→ **DOCUMENT SECTION**:
The operation began in the autumn of 1922  and continued during periods in 1923 and 24. Despite all the damage the excavating team were able to secure some amazing fourth-century mosaics from a high-status courtyard villa. The building – according to experts – is one of the most important in the whole country and would certainly have stood in a class of its own in the Avon Valley. It had dozens of rooms – some of which were heated by under-floor flues or hypocausts – and paved with expertly laid and expensive mosaics.

Early photographs of the rescued mosaics.
Early photographs of the rescued mosaics.

The official report on their excavations and findings expressed regret that the Roman house could not be preserved in situ after being exposed but its position in the cemetery – where the ground was badly needed for interments – made its destruction inevitable. All that could be done was to record what was uncovered and take up all the tessellated floors that were sufficiently intact.

In fact the bill for preserving the floors was picked up by Messrs Fry and Sons who paid for skilled workmen to remove them in sections and then constructed a museum in the factory grounds to display them.

According to the report, ‘ the outstanding feature of this Keynsham Roman house is its great size. It seems probable that no other single house has been found in England which is larger than this one.’

The re-constructed villa at the factory gates!
The re-constructed villa at the factory gates!

The Fry’s Museum was set up in a lodge at the entrance to the Somerdale site and was accessible to the public during working hours. Adding to the exhibits were artefacts from the smaller villa – the site of which is now buried beneath the factory. After its excavation, the foundations were removed and reconstructed on the opposite side of the drive from the museum.

Then in the 1960s, the Keynsham by-pass cut through the site of the town’s medieval abbey – itself a substantial complex – founded by William, Earl of Gloucester as a house for Augustinian canons around 1170. The impressive complex survived until 1539 and the dissolution ordered by Henry the Eighth.

What remains of the Abbey lies at the top of the Memorial Park and is a designated Grade 1 listed building and a Scheduled Ancient Monument. Great quantities of carved stone, rescued from the bulldozers by the Bristol Folk House Archaeological Society, was stored in the Fry’s Museum and in the open nearby.

The Abbey ruins in the Memorial Park.
The Abbey ruins in the Memorial Park.

I found mediaeval window tracery mixed up with the scattered remains of that smaller Roman villa when l went up to take a look at the fenced-off site at the entrance to Somerdale. It has all lain in the open ever since – though the hope has always been that a suitable home for this material would be found. Other pieces – including 12th-century Romanesque sculpture – is currently in storage.

→ **DESCRIPTION OF THE TASK**: Extract from the passage on the Keynsham excavations the wording from "The official report" up to and including "were sufficiently intact.".

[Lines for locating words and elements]
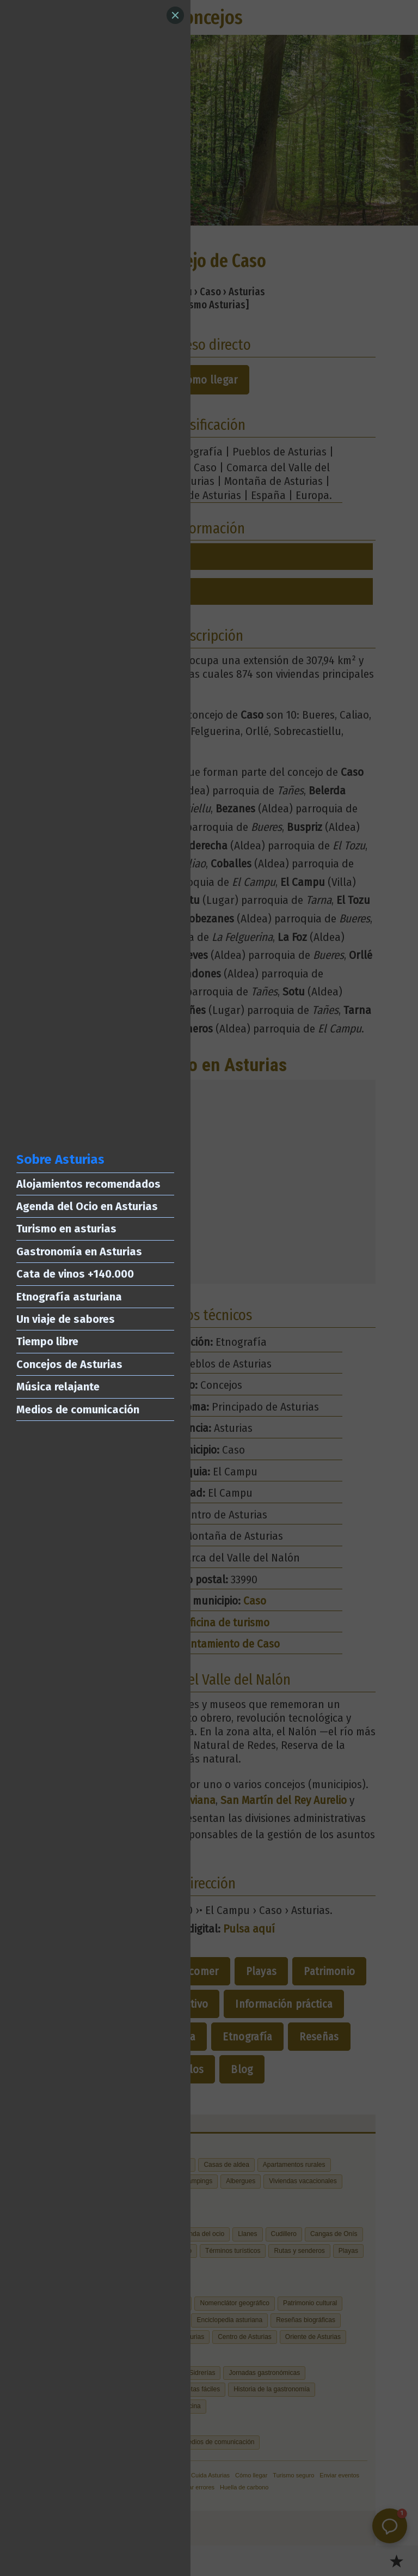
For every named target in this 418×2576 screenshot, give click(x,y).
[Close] (175, 15)
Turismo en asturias (66, 1228)
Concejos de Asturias (69, 1364)
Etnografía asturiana (69, 1296)
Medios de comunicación (77, 1409)
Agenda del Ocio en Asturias (87, 1206)
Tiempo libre (47, 1341)
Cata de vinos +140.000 (75, 1273)
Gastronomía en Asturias (79, 1251)
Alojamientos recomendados (88, 1183)
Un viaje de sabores (65, 1319)
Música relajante (58, 1386)
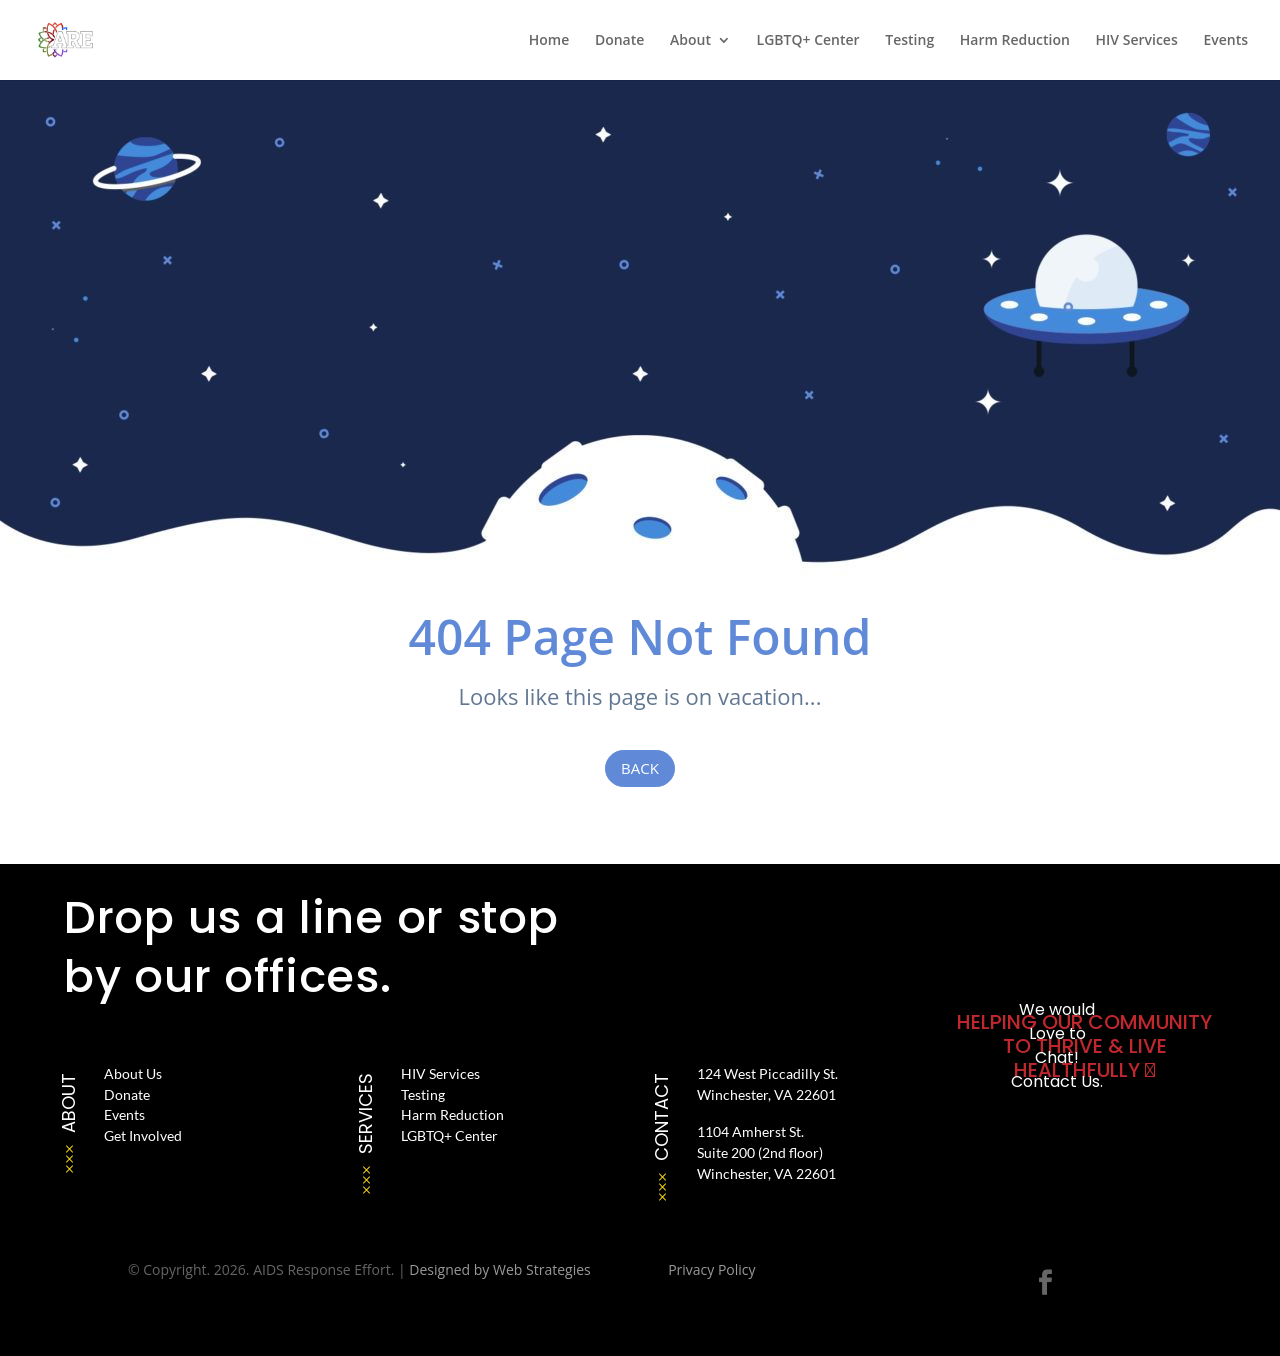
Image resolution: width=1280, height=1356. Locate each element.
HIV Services (1137, 41)
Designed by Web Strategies (499, 1269)
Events (1225, 41)
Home (549, 41)
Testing (909, 41)
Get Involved (143, 1135)
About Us (133, 1073)
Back (640, 768)
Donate (619, 41)
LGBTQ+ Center (808, 41)
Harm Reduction (1015, 41)
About (690, 41)
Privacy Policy (711, 1269)
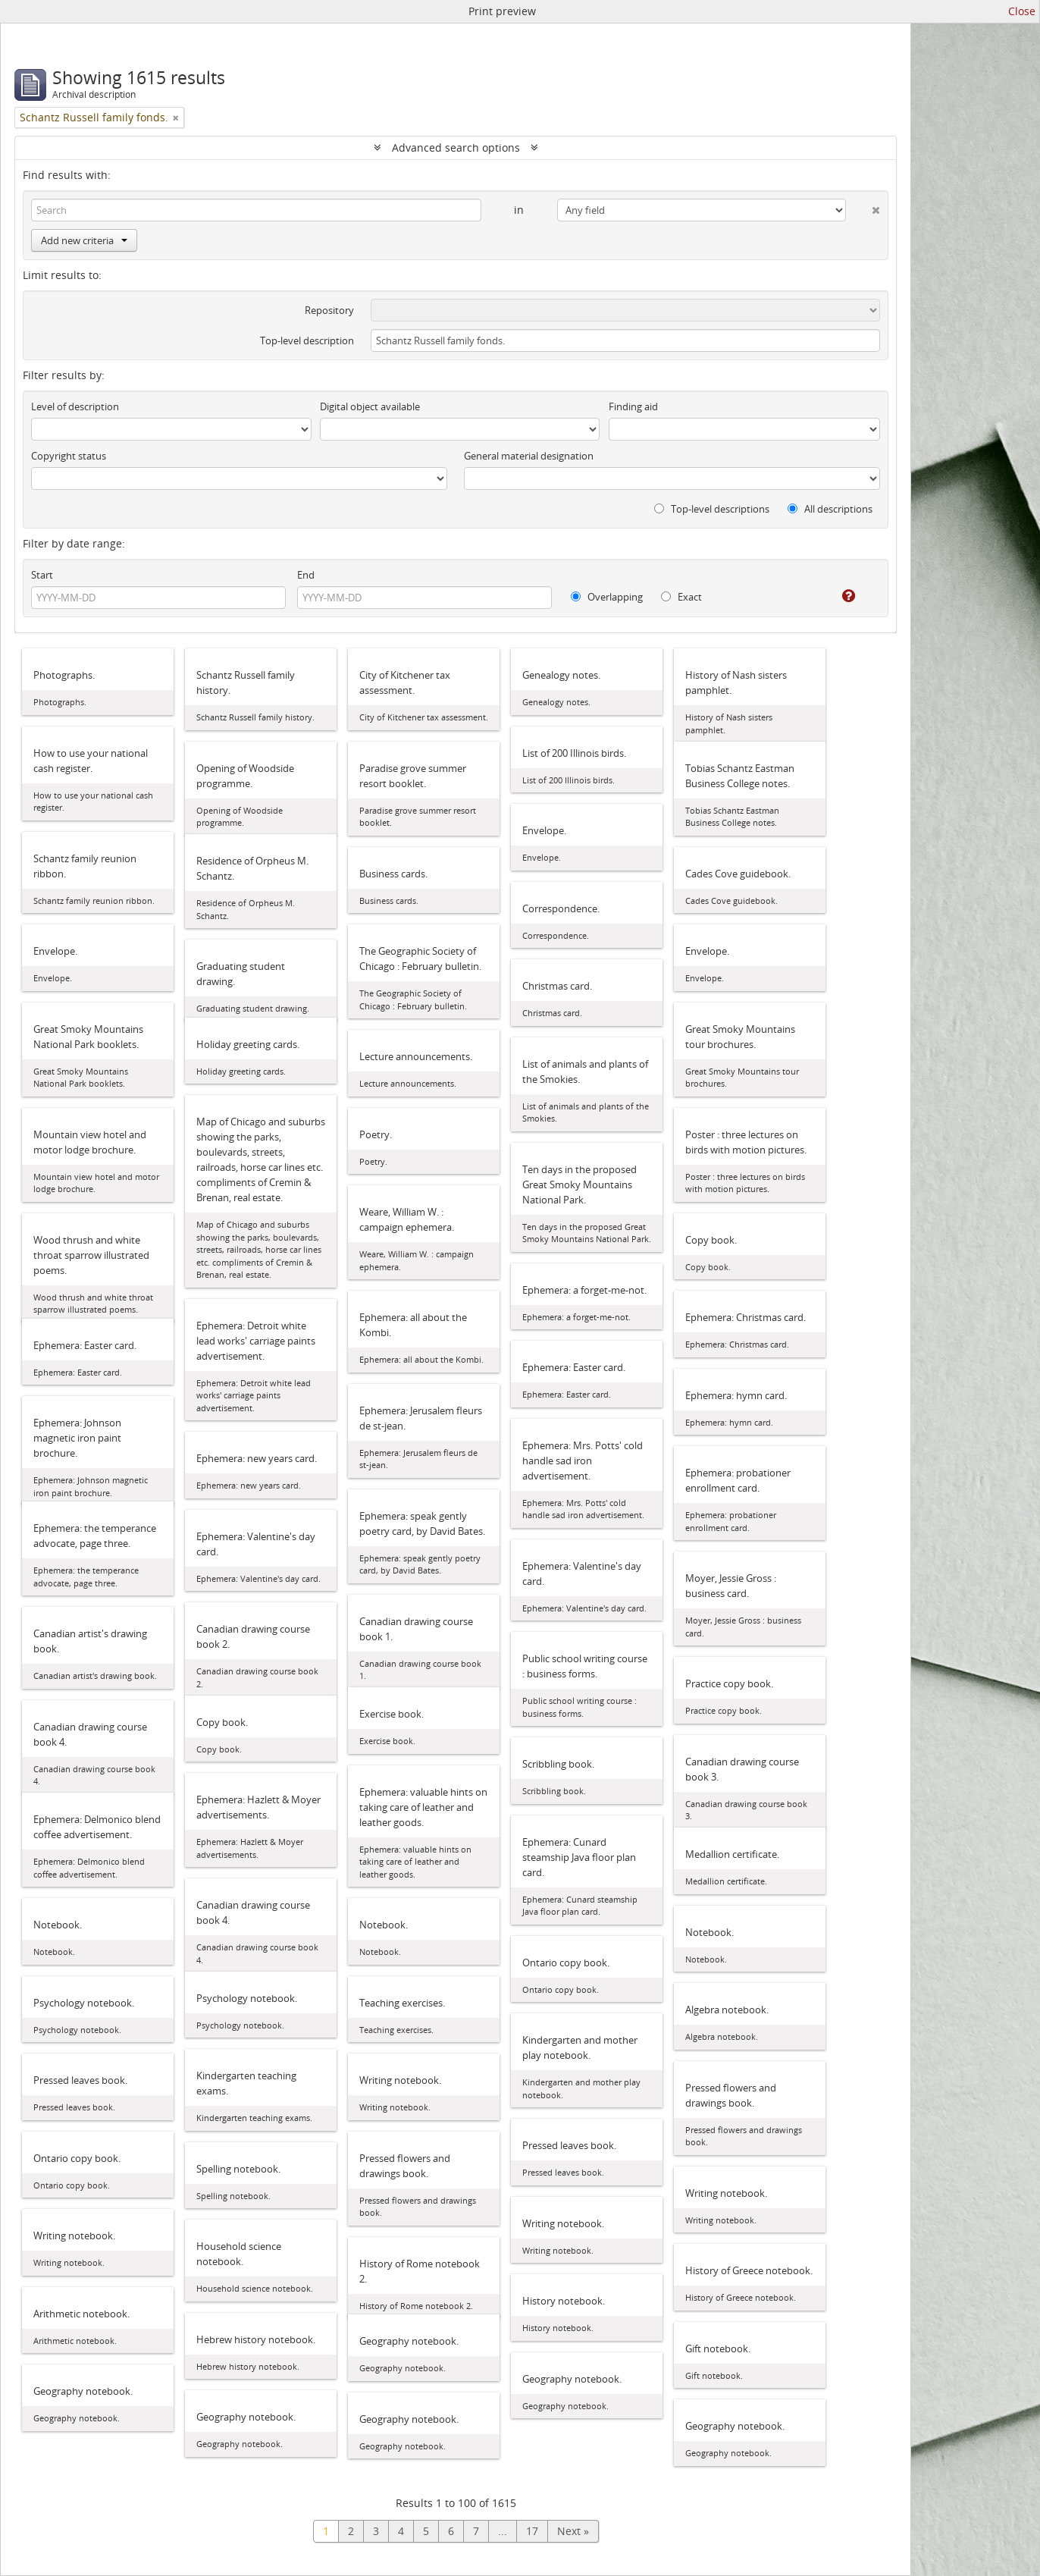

→ **SOLUTION**:
The official report on their excavations and findings expressed regret that the Roman house could not be preserved in situ after being exposed but its position in the cemetery – where the ground was badly needed for interments – made its destruction inevitable. All that could be done was to record what was uncovered and take up all the tessellated floors that were sufficiently intact.